## What you will do:
In the passage about journaling, what does the writer call journaling with respect to their future self?

## Text:
★ ★ ★ ★

So there you have it! Journaling is an act of self-love for my present self, and a gift to my future self. What will you do with yours?

★ ★ ★ ★

## Listed records:
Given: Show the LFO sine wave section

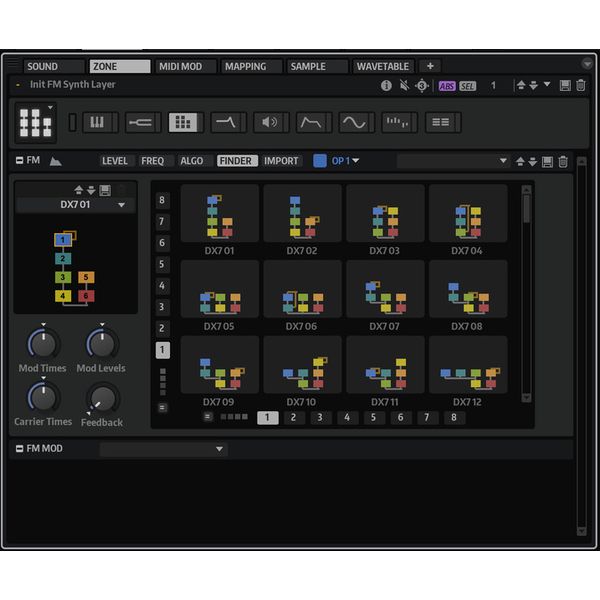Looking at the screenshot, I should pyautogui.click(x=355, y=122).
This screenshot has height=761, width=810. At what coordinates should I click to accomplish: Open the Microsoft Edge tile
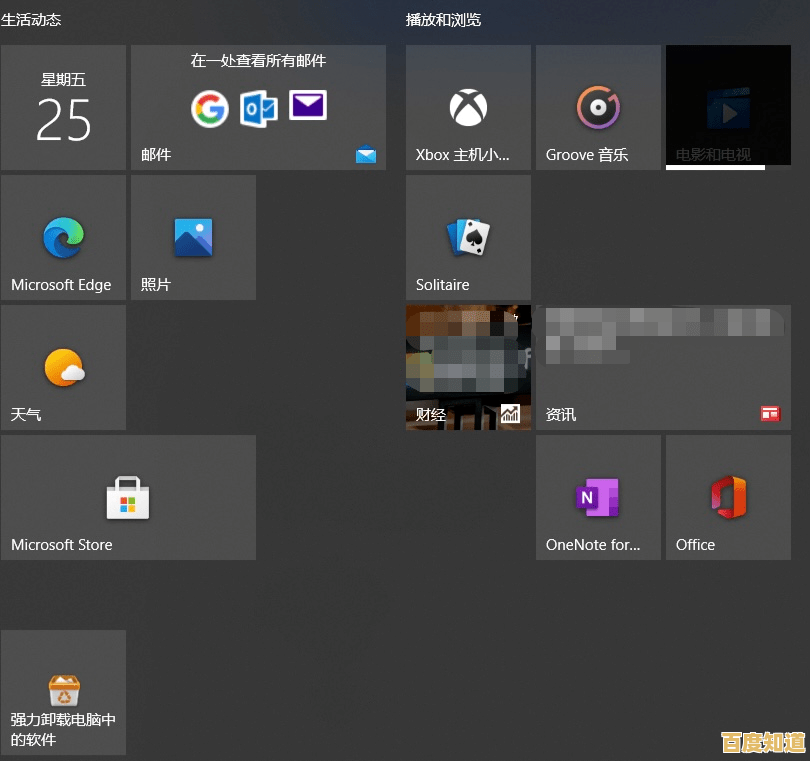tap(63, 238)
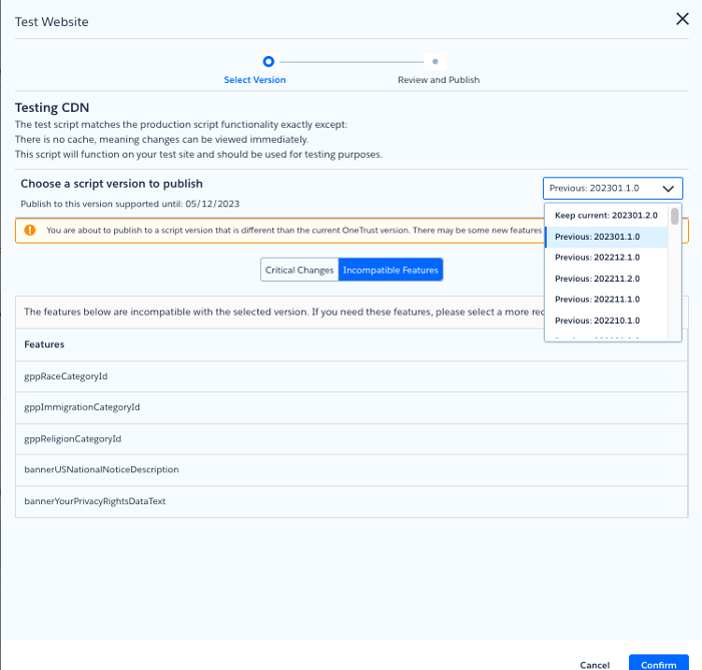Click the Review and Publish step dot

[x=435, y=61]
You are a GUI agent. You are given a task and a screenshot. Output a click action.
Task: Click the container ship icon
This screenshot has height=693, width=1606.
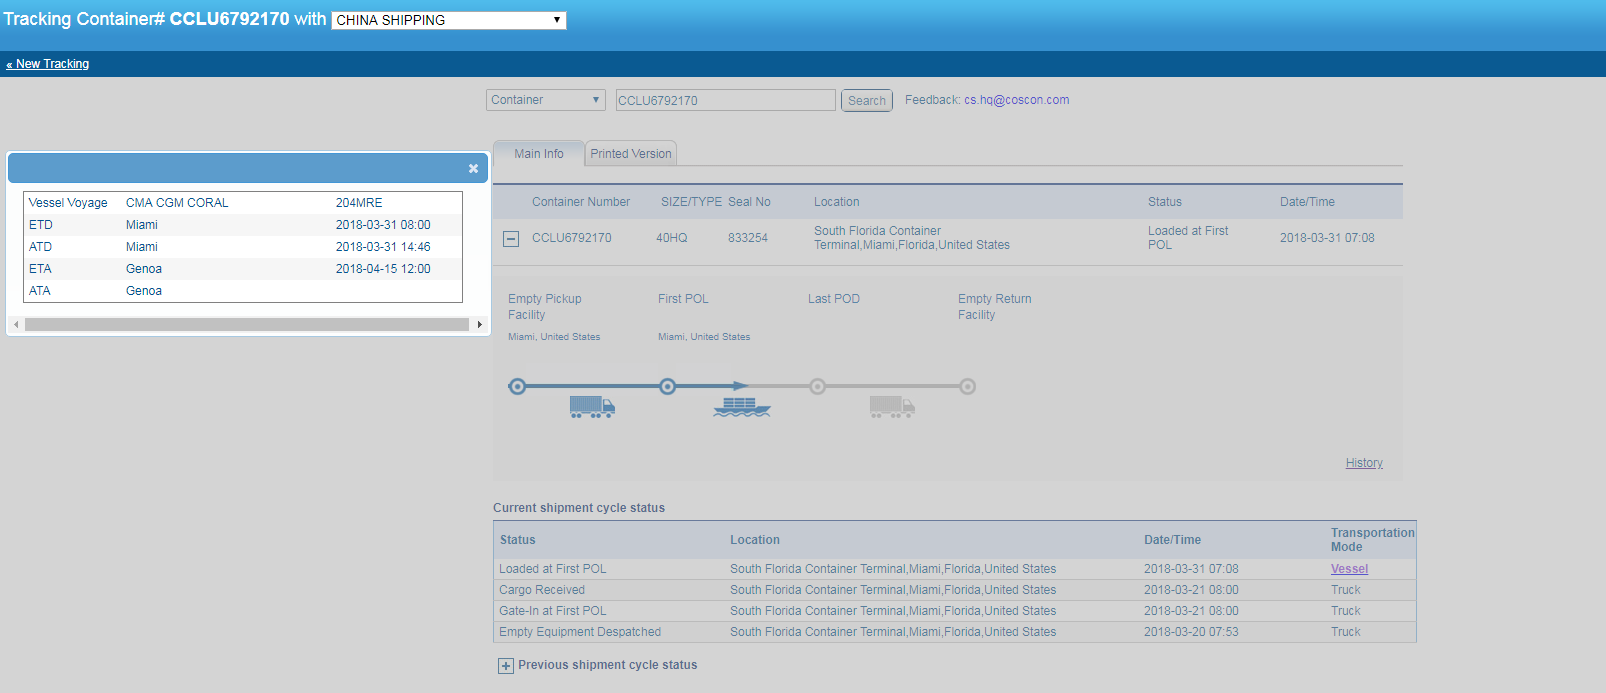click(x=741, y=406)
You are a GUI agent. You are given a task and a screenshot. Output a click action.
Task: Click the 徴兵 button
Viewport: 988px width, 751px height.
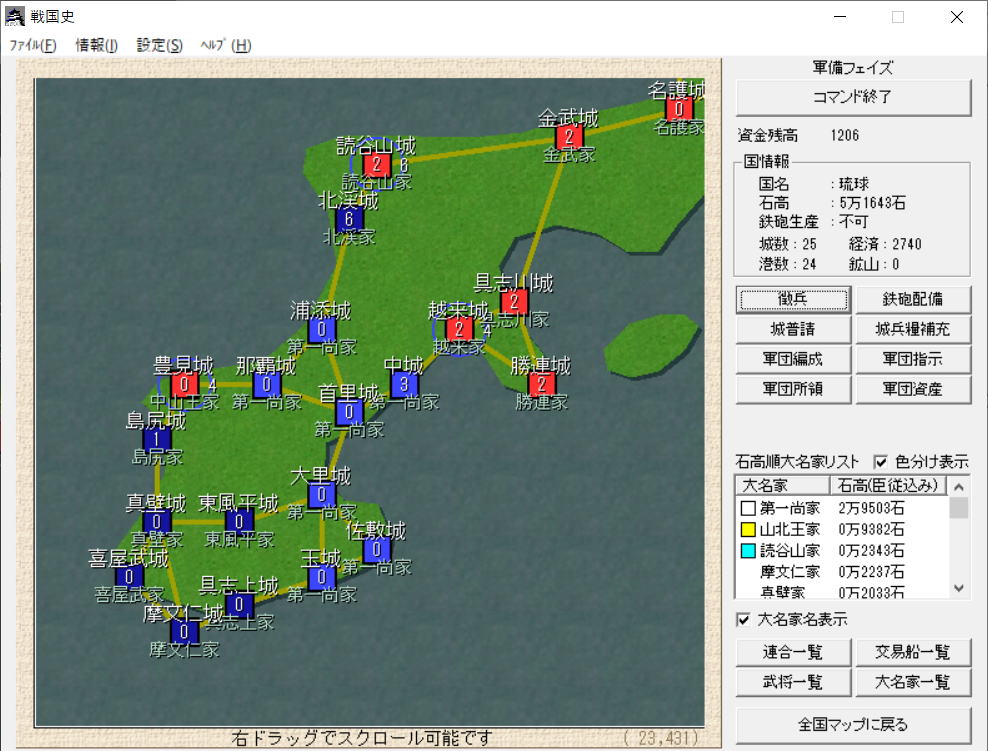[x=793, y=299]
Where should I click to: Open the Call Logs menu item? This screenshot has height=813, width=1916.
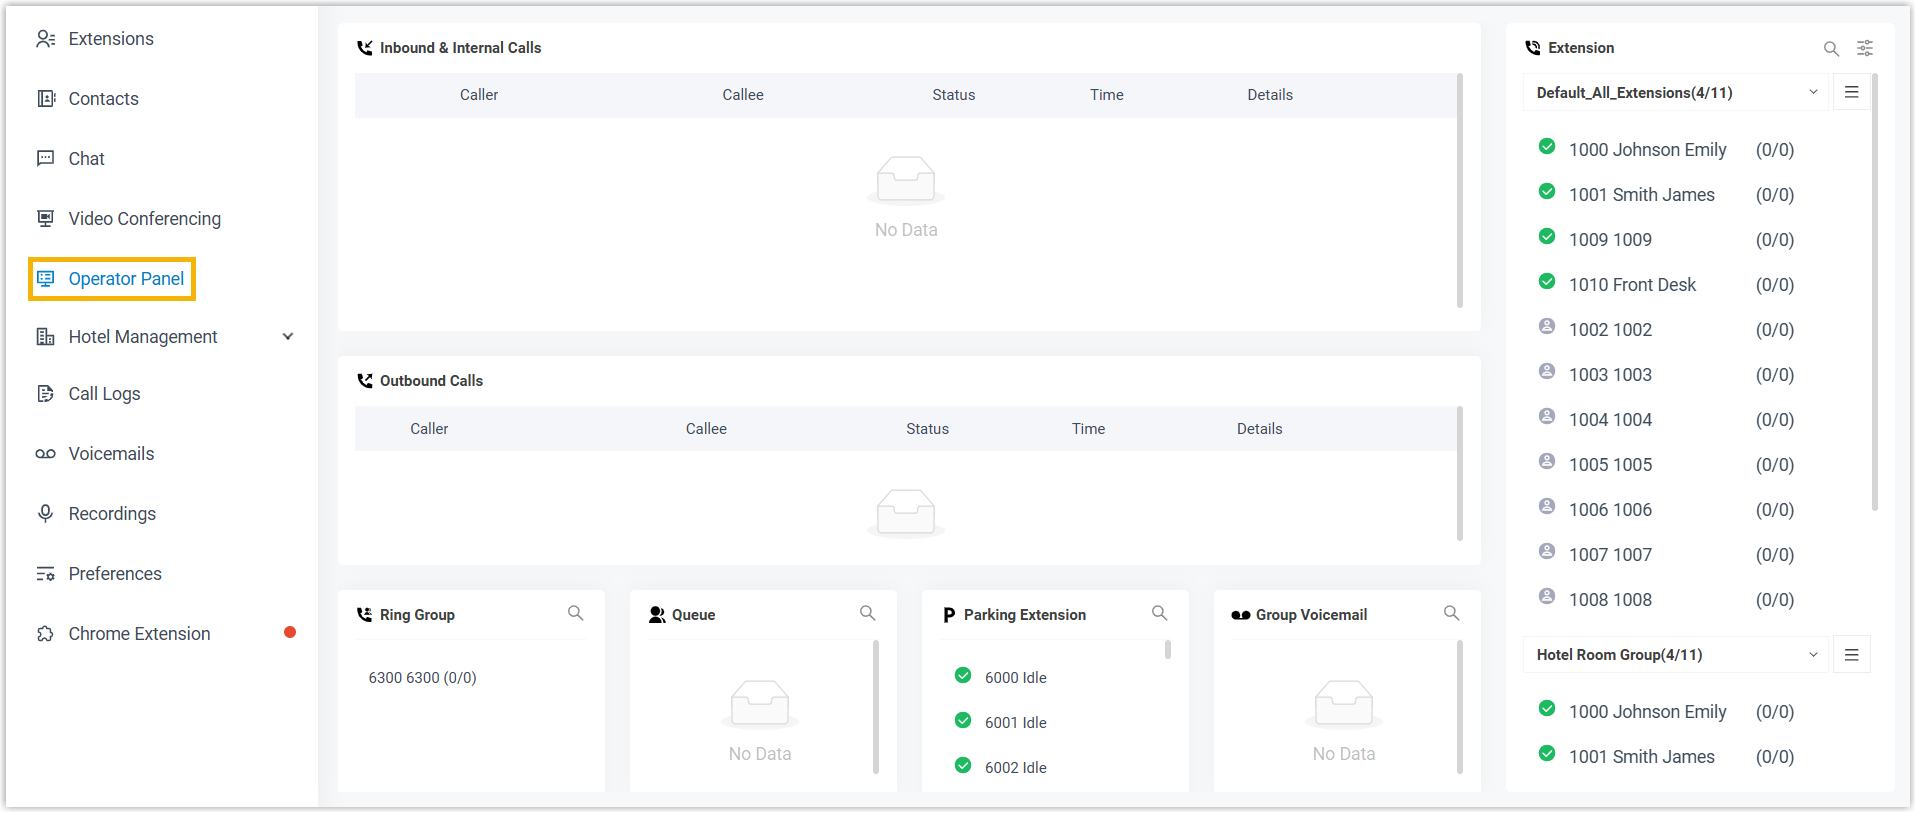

★ ★ ★ ★

## Task response:
A gift to their future self.